He was holding . . . a cake?
“Um, hi,” she managed.
She reached behind her back to undo the knot that pulled
her T-shirt tight against her chest, shaking the baggy hem so it would fall to
cover some of her leggings. What was he doing here? Oh crap, she’d promised to
talk to him about the horses.
“Look, I’m sorry. I know I said I’d come talk to you a
couple days ago, but then Socks kicked one of the grooms, and Mary Kay lost a
shoe, and I completely forgot.” She hadn’t forgotten, so much as she was . . .
working up to it. Giving him a few days of seeing her around the ranch when she
was in control of herself, before she got close enough she’d have to see his
opinion of her in his eyes.
He shrugged, careful not to tip the tall cake off its
platter. “I think we got off on the wrong foot the day we met, and our do-over
didn’t really stick.”
Oh God. Apparently, he wasn’t tiptoeing around anything
today.
LJ grinned—a playful, twinkly-eyed one that made him look
like he was just having more fun than everyone else. “Besides, nobody’s afraid
of a guy with a cake.”
A smile tugged at the edges of her mouth. “I’ve never heard
that.”
“No? It’s completely true. Not to mention, bringing a cake
is the best excuse to eat some. I mean, it’s yours. You don’t have to share. Of
course, if you don’t, you may want to pass a tissue or two my way, is all I’m
saying.” He widened his eyes mournfully.
She glanced at the cake, the white icing whipped into
gorgeous swirls. “Did Stacia make that? She used to be terrible at baking.” She
gripped the edge of the door a little tighter. Maybe her friend had been
practicing. It wasn’t like she knew what Stacia was up to these days.
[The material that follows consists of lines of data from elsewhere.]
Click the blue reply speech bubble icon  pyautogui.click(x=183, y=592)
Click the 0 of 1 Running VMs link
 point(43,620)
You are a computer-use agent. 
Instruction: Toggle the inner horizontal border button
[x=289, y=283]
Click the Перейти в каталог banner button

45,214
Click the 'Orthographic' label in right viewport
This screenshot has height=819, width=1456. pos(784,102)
“I’m a little offended. A man doesn’t bring a borrowed cake
for an apology.” He lifted the platter and gave it a waggle. “We’ve got lemon
velvet with French buttercream here. You oughta get it out of the heat soon,
though. The sun melted the frosting some on the way over. It’s a hike to get up
over here, you know it?”
Oops, he was feeling around for an invitation. Duh, and she
was still standing in her door like some kind of freak. “Um, come in.” The
least she could do was feed him some cake and try to act like a normal person.
She stepped aside and racked her brain for small talk that didn’t involve
anything on four hooves. “You know, I can’t quite place your accent. You said
you were from Louisiana, but I’ve met lots of people from there at rodeos, and
they didn’t sound quite like you.”
“Well, you can tell I’m from the South because I
interrupted your workout with dessert.” He tipped his head toward the yoga mat
she’d left by the couch. She smiled, and his grin brightened a couple more
watts. “Seriously, though, I think I’ve got a little bayou country from my days
on my uncle’s horse ranch, cut with the rhythm of the Lower Ninth, maybe some
southern drawl creeping in from the Mississippi border. And New Orleans has a
sound all its own, always has.” Between one word and the next, his words
straightened to all square corners instead of luscious curves. “Then again, if
my mother is listening, I sound strictly like the Yankee university she helped
pay for.”
“Your mom doesn’t like your accent?” Andra frowned. “Doesn’t
she have one?”
“Mama thought I wouldn’t get a decent job unless I talked
like a white banker from Wisconsin.” He shrugged.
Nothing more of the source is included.